(Dataset entries)
-- Opening Marker --

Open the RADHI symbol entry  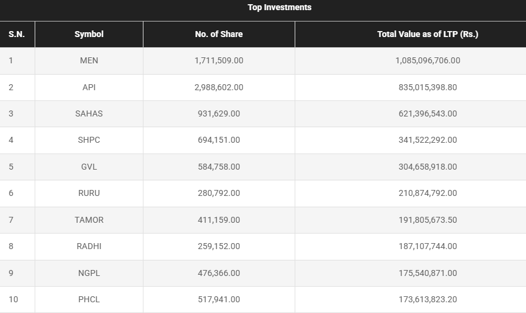pos(89,246)
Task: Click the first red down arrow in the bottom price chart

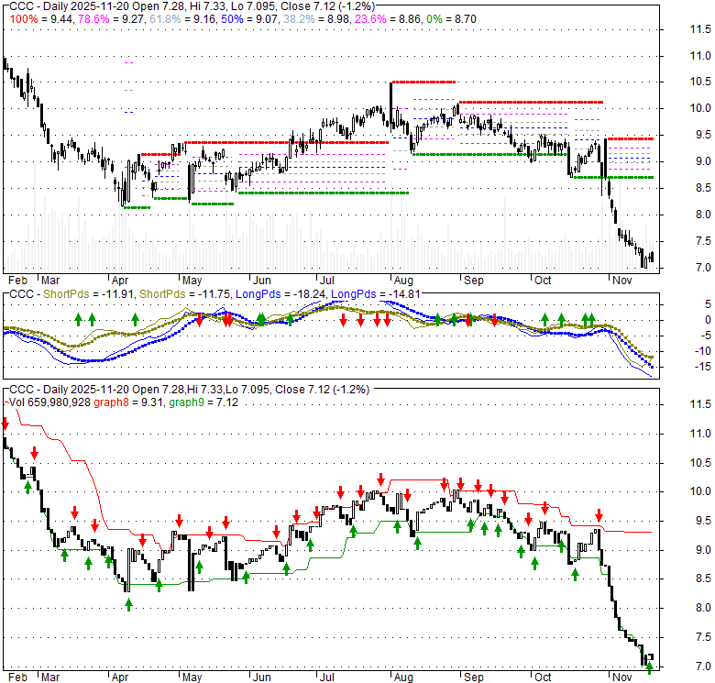Action: coord(6,424)
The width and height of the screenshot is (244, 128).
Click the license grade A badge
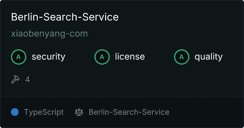(x=102, y=57)
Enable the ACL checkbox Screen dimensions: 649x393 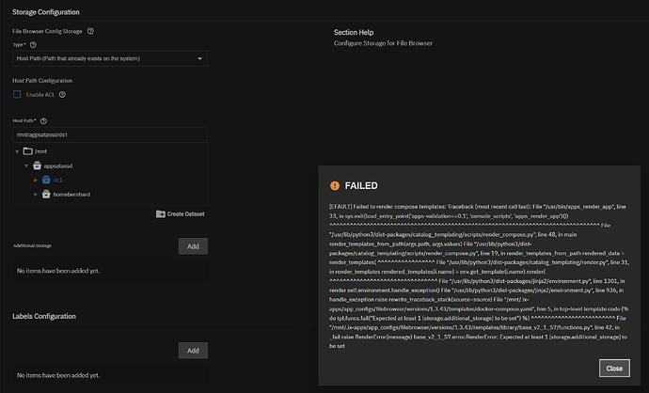[x=17, y=95]
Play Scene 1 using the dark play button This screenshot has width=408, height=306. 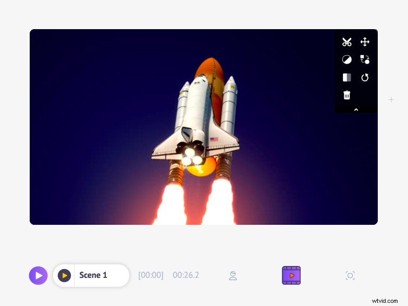pos(64,275)
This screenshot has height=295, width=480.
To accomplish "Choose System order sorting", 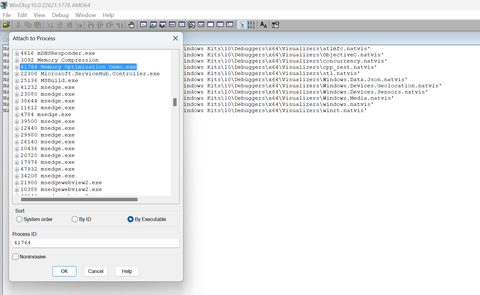I will tap(19, 219).

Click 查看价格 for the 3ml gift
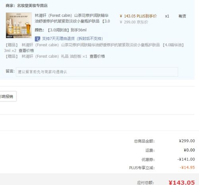click(x=26, y=51)
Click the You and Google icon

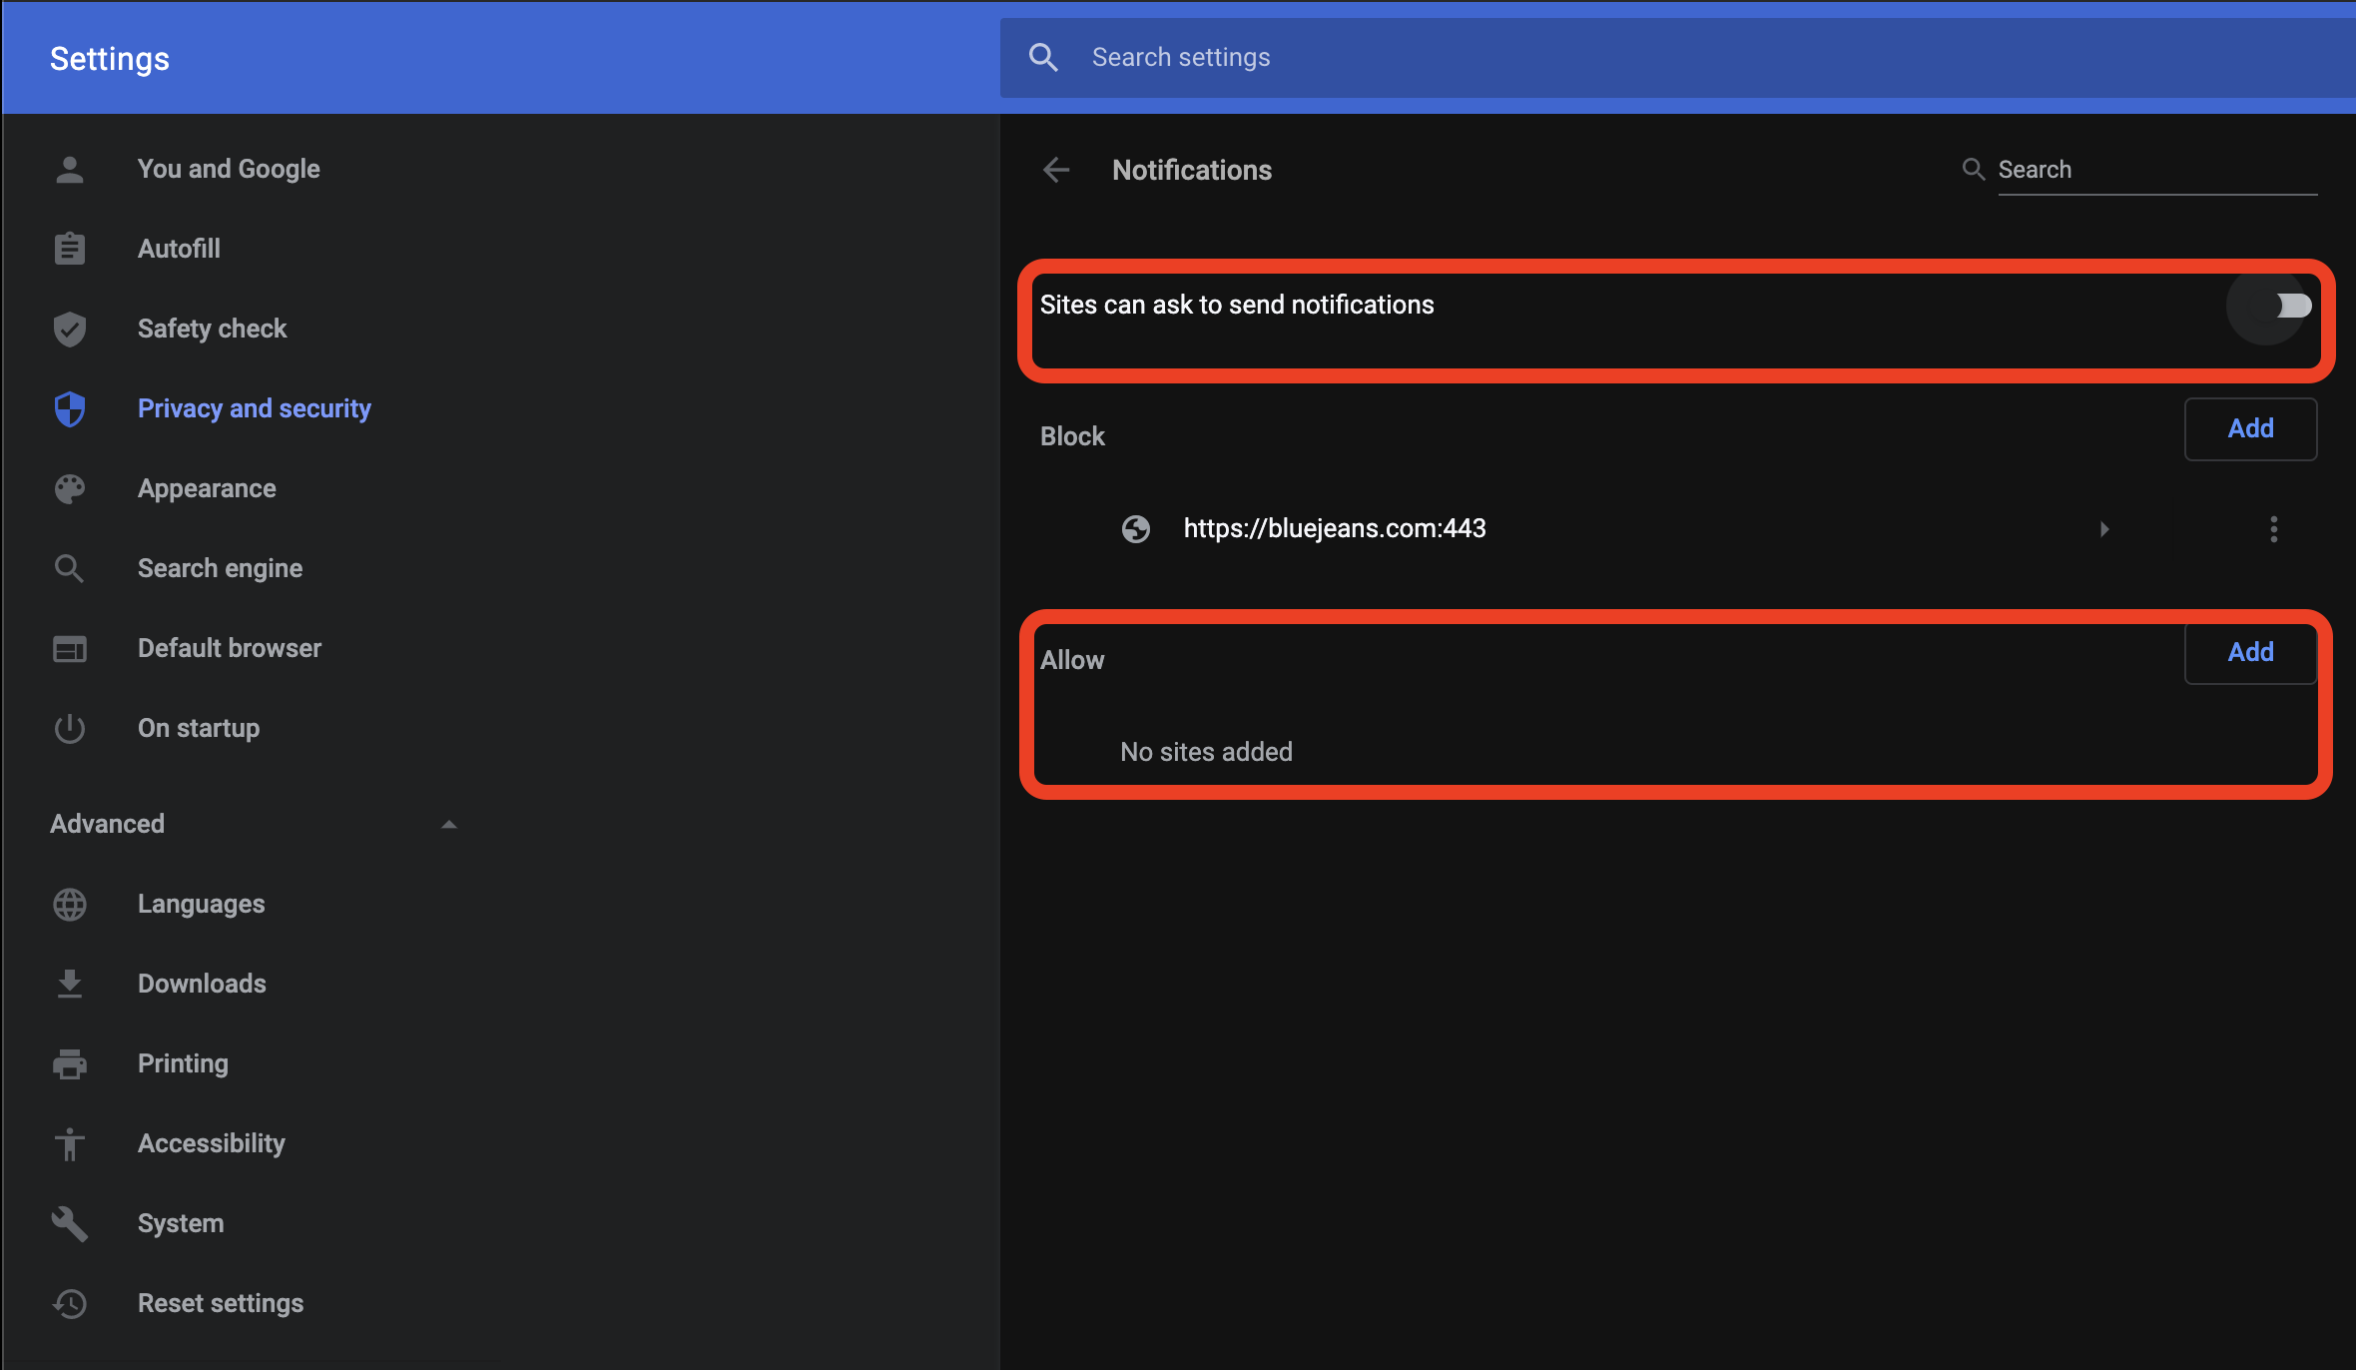[x=70, y=168]
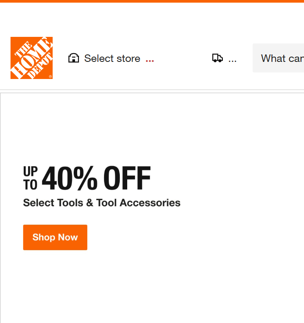Click the orange stripe at page top
Screen dimensions: 304x323
coord(152,1)
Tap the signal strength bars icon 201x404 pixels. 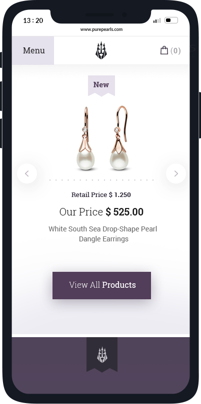pyautogui.click(x=157, y=20)
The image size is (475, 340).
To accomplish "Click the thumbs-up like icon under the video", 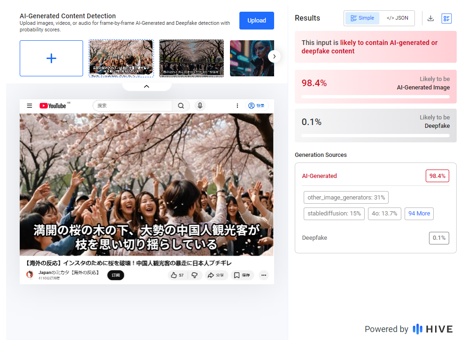I will click(174, 275).
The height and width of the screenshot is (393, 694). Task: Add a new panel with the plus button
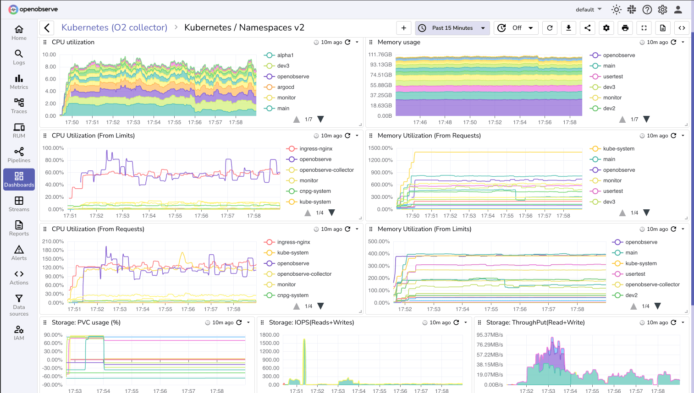[404, 28]
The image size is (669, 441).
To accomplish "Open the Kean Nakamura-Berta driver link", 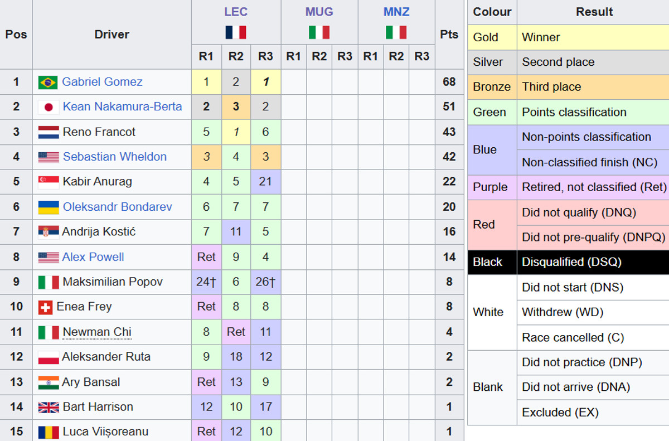I will click(x=122, y=106).
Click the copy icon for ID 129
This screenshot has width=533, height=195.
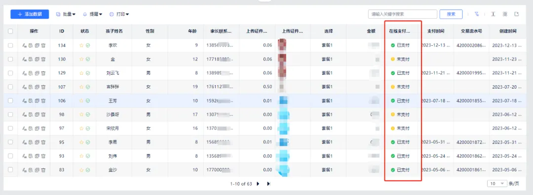pos(37,73)
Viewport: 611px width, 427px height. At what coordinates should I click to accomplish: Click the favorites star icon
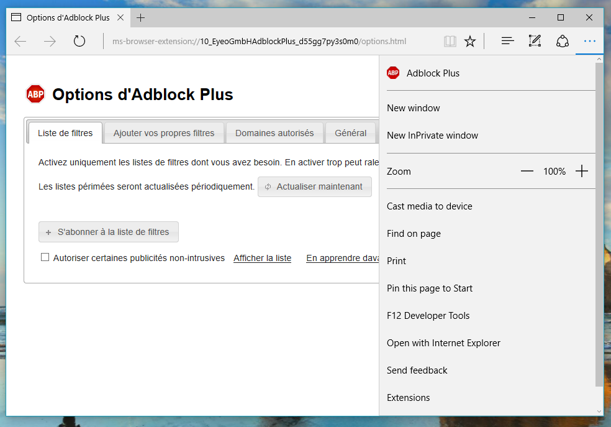470,42
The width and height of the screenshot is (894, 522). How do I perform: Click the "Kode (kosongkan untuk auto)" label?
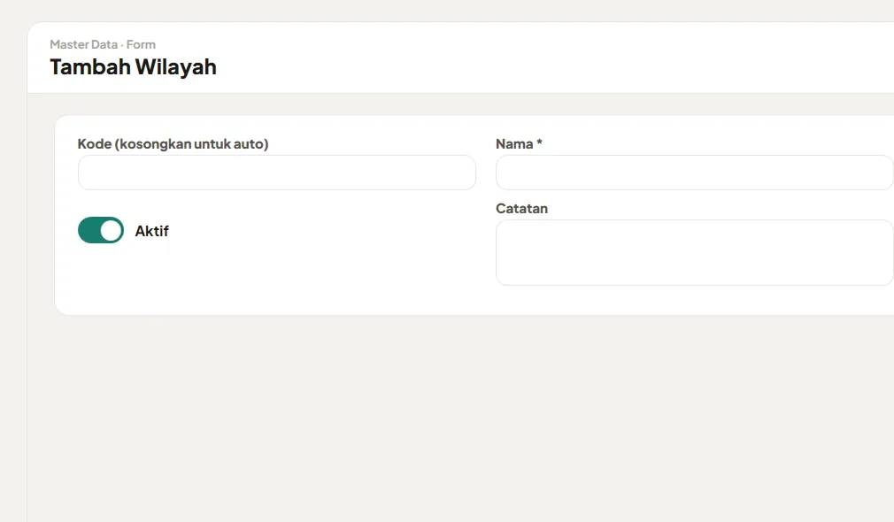click(173, 144)
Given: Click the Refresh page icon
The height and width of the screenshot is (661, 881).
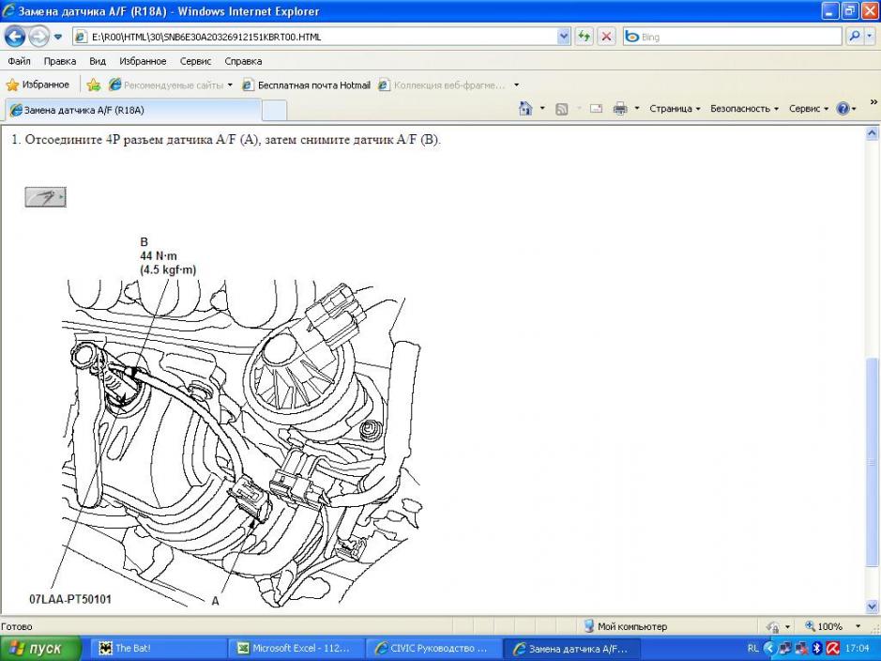Looking at the screenshot, I should click(585, 37).
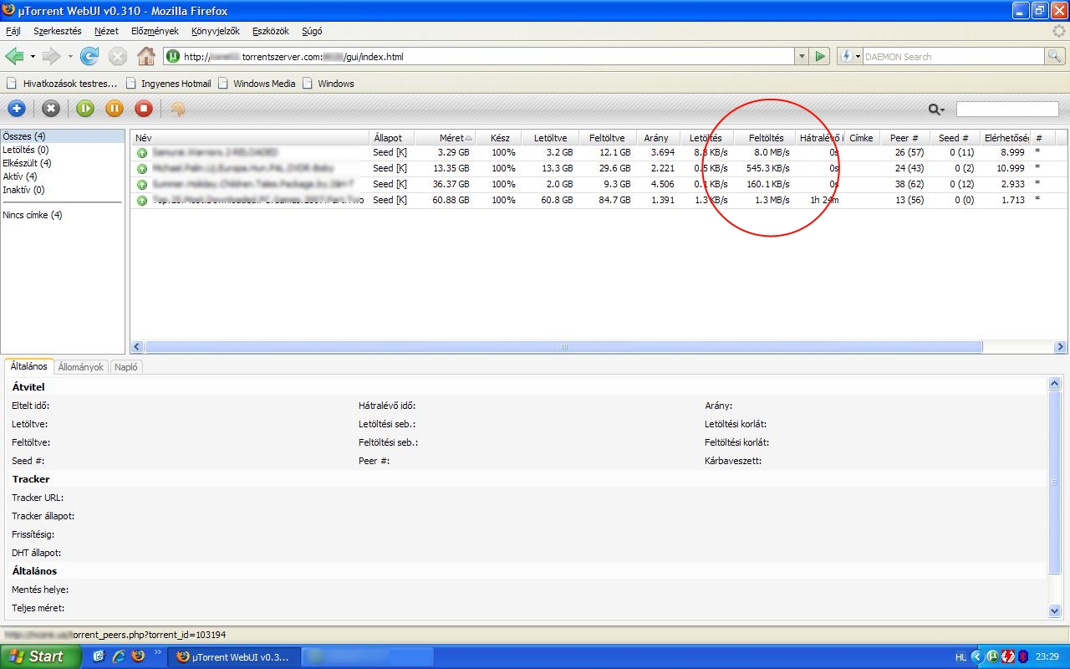The image size is (1070, 669).
Task: Expand the search engine selector dropdown
Action: 849,57
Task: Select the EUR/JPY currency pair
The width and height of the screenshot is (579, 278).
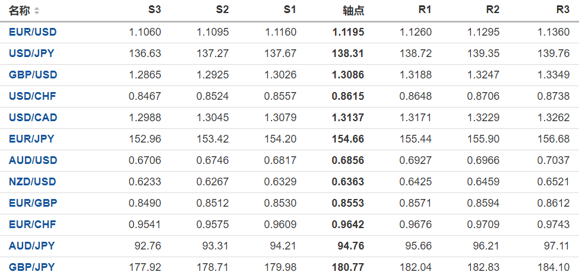Action: coord(31,139)

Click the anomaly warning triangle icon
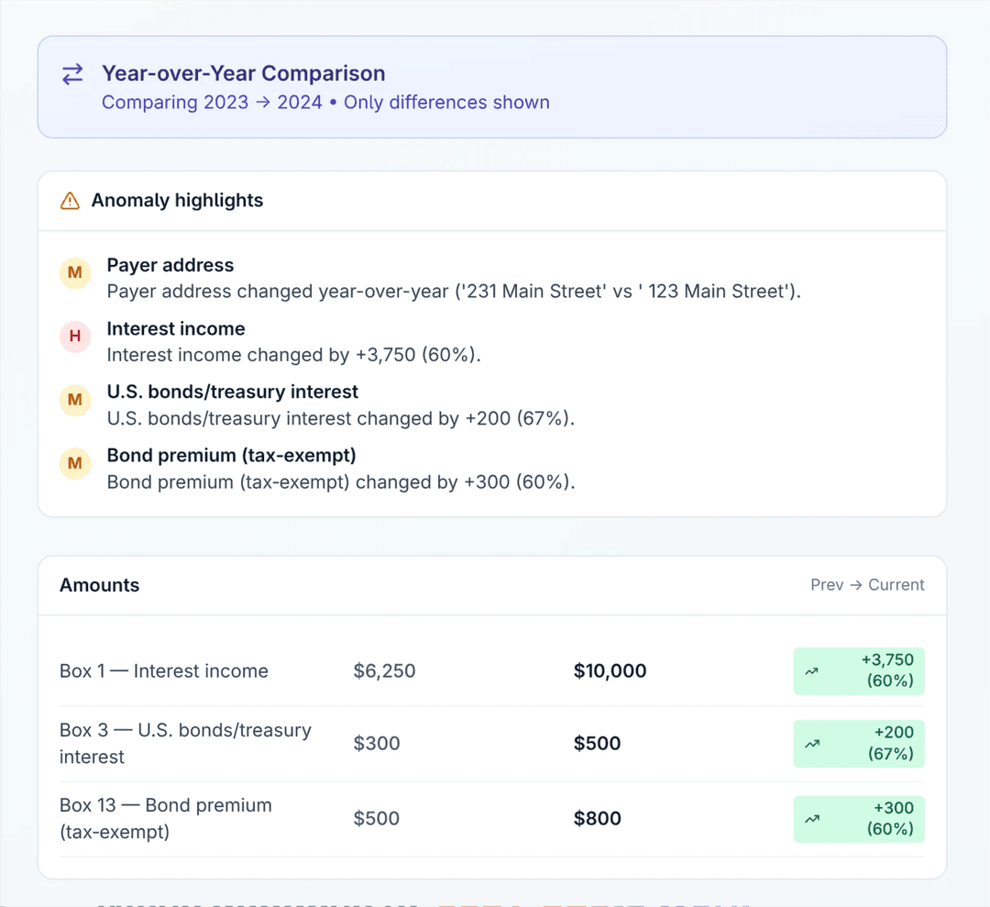[70, 201]
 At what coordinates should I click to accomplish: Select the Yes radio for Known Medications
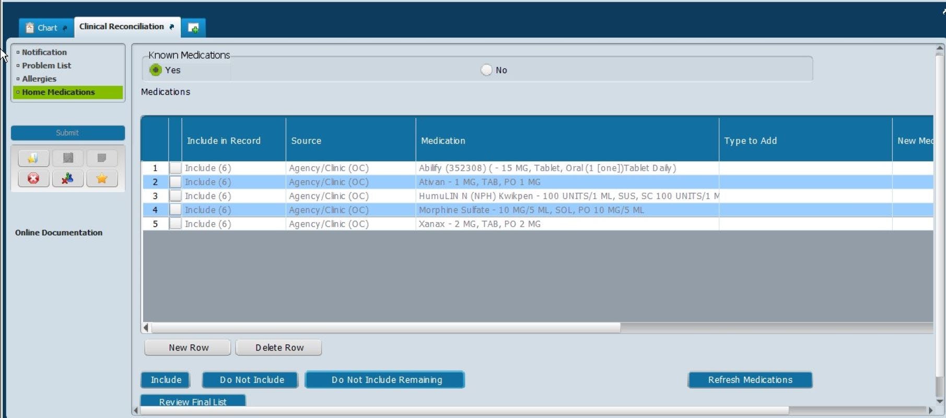(156, 70)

-- Closing Marker --

▶ What this task involves
I would like the lines from the one with "Click the anomaly warning triangle icon" through the last line of the data above retyped exactly, with pictures left out, please.

▶ Answer to this task
Click the anomaly warning triangle icon
[70, 201]
 At what coordinates should I click to accomplish: Select the Yes radio for Known Medications
(156, 70)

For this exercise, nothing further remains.